((
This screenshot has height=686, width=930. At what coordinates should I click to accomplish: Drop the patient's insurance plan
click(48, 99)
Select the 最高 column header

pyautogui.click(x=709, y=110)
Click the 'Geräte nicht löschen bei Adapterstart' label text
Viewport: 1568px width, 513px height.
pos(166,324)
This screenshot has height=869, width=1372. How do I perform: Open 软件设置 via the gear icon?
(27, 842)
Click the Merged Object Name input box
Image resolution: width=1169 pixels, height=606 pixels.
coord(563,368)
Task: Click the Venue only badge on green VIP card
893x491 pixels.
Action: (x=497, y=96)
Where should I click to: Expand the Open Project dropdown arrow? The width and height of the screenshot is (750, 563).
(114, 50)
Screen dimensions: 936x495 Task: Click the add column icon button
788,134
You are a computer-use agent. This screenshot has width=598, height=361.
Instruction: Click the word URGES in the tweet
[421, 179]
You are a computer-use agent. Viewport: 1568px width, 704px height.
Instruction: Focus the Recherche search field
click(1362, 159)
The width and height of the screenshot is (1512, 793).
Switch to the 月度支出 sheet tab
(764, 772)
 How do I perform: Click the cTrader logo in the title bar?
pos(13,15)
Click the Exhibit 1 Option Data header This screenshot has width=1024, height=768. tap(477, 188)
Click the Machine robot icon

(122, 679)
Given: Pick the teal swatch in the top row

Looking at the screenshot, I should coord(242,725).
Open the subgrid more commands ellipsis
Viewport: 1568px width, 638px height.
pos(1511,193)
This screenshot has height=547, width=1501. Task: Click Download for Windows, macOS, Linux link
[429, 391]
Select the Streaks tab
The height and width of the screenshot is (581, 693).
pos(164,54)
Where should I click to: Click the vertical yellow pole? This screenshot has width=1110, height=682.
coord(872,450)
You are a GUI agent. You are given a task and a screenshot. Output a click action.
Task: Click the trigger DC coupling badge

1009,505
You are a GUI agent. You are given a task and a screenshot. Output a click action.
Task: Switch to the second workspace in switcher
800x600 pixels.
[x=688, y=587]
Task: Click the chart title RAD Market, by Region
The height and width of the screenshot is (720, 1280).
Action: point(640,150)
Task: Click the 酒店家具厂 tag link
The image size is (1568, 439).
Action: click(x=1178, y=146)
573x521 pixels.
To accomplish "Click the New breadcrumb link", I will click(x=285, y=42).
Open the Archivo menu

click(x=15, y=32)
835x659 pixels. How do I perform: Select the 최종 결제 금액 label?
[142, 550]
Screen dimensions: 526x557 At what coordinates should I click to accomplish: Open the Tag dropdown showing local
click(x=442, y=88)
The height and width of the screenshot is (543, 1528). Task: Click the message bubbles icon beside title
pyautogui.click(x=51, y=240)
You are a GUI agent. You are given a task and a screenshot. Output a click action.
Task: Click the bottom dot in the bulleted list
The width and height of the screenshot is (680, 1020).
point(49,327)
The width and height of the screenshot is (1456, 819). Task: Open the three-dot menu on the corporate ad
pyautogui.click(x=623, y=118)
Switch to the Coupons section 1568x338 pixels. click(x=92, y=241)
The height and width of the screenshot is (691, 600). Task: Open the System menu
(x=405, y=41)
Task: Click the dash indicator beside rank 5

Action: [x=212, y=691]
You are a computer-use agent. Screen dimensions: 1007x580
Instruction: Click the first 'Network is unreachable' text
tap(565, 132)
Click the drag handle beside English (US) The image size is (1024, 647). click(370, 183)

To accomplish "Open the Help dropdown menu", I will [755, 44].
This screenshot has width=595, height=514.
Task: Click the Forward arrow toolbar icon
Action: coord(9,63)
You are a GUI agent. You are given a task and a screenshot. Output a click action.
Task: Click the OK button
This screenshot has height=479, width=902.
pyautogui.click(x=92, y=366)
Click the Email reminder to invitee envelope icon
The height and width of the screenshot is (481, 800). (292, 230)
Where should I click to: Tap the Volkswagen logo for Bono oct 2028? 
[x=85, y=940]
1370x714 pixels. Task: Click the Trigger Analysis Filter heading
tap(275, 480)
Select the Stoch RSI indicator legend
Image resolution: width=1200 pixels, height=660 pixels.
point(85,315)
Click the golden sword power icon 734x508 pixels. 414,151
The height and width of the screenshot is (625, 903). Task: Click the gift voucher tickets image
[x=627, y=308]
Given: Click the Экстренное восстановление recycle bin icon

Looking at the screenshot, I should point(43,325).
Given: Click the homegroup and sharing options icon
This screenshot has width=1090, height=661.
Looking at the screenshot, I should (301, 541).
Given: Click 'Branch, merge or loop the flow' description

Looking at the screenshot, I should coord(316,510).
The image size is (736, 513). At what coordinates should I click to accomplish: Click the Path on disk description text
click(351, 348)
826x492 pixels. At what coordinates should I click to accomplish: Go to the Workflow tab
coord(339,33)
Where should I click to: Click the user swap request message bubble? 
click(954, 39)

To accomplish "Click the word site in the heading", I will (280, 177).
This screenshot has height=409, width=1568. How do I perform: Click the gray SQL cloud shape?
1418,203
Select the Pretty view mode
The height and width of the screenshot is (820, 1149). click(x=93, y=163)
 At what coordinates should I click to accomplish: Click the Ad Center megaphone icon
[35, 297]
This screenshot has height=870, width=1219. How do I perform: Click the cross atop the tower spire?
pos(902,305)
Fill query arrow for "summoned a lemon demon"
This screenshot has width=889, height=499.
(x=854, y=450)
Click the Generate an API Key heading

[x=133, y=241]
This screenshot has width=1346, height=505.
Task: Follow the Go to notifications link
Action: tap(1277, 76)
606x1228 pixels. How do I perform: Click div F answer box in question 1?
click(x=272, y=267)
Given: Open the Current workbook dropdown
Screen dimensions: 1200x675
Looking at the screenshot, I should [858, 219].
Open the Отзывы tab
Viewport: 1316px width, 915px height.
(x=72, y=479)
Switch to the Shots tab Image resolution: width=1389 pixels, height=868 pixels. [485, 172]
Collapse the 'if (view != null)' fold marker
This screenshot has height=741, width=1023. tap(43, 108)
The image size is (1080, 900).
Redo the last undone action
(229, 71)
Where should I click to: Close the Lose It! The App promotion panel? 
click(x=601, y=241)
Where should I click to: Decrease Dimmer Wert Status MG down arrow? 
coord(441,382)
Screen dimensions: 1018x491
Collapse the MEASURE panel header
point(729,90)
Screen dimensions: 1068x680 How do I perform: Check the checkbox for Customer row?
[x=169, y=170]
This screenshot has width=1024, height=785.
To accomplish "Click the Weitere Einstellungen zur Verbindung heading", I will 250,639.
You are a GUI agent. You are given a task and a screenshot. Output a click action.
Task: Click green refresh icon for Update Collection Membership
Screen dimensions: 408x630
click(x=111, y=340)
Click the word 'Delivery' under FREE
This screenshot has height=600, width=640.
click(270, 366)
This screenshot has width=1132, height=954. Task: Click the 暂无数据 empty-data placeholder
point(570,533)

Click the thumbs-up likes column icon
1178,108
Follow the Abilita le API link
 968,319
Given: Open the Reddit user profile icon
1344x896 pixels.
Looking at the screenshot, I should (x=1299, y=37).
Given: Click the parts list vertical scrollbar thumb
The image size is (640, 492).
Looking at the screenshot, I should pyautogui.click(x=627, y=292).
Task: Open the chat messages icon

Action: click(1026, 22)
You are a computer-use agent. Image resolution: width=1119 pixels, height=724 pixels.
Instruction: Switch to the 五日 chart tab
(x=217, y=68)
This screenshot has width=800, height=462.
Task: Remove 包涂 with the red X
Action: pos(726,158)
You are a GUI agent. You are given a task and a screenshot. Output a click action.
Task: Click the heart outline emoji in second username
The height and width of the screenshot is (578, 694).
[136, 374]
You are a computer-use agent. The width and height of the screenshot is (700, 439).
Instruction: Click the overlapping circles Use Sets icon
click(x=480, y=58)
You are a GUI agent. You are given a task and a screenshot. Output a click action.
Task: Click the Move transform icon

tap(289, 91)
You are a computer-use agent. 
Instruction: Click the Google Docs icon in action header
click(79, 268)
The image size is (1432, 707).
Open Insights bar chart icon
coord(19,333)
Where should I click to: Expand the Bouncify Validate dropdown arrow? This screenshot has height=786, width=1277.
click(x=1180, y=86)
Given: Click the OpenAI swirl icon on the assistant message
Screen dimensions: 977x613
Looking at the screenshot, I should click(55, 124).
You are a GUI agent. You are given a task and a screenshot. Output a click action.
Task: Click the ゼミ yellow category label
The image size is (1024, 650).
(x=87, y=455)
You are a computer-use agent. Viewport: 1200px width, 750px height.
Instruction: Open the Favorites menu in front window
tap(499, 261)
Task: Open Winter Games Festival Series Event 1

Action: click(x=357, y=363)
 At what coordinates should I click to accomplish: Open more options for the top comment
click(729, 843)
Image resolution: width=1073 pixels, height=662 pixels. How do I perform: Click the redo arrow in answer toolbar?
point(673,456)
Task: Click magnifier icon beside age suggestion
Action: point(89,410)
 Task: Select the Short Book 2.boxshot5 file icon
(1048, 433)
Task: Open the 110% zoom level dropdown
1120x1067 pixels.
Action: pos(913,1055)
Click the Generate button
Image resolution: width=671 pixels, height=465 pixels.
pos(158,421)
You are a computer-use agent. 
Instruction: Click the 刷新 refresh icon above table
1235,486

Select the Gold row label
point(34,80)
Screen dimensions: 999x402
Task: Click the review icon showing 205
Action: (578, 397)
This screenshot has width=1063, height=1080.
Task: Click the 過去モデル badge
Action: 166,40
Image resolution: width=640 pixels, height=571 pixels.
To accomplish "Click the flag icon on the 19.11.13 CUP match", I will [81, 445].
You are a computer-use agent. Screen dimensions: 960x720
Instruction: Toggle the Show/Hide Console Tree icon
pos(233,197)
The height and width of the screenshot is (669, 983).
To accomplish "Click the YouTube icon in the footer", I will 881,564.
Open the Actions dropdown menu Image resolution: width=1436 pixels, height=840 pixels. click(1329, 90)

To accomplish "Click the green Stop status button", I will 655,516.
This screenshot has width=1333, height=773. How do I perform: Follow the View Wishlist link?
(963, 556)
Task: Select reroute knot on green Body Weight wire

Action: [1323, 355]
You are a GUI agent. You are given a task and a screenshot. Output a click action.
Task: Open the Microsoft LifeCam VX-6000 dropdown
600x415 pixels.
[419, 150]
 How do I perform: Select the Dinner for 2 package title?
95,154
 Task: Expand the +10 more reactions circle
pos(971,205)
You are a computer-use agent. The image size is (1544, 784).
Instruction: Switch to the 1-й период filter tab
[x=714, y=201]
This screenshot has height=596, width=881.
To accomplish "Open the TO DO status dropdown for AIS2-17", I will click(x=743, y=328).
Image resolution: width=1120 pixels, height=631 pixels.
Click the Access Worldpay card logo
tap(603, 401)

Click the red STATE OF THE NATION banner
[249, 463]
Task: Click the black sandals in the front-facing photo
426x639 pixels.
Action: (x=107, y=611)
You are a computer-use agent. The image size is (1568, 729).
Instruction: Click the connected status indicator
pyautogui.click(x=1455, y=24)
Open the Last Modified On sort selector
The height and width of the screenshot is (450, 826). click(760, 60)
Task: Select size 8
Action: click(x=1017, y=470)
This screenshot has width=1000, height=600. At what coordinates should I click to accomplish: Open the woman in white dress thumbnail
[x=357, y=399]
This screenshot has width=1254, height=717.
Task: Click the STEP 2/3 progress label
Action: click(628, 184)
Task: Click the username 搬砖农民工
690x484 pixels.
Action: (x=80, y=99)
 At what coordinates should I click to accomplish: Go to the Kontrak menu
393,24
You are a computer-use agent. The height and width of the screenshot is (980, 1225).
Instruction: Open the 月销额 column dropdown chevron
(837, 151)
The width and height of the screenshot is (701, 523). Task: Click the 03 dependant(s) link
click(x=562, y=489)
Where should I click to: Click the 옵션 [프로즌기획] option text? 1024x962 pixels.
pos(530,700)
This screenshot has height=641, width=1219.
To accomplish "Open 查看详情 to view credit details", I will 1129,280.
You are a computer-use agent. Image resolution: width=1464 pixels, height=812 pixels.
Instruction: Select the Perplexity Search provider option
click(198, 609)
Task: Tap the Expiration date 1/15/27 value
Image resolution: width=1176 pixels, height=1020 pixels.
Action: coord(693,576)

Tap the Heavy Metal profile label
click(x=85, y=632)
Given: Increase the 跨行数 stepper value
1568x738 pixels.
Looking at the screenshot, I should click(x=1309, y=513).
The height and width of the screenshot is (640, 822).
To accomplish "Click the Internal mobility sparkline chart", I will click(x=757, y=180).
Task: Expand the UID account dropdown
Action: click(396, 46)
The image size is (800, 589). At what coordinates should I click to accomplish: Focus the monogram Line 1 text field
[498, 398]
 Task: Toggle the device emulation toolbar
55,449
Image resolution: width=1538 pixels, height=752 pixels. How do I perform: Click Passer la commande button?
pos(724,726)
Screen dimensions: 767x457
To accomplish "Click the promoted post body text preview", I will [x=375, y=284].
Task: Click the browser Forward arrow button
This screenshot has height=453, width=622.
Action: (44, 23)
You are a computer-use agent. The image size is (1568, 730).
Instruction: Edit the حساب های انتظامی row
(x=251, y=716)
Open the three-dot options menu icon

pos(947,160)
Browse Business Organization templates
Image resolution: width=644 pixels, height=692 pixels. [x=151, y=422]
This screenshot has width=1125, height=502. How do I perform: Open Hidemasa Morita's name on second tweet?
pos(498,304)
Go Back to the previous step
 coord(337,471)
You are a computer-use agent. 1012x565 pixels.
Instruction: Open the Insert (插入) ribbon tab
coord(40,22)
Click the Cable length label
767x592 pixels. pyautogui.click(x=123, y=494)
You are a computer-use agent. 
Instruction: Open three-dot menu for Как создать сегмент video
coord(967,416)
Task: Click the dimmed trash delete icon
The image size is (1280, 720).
))
> _EXERCISE DETAILS_:
Which lines of the material contain "username"? List them.

> _WRITTEN REPLY_:
Task: Click the heart outline emoji in second username
Task: Click the username 搬砖农民工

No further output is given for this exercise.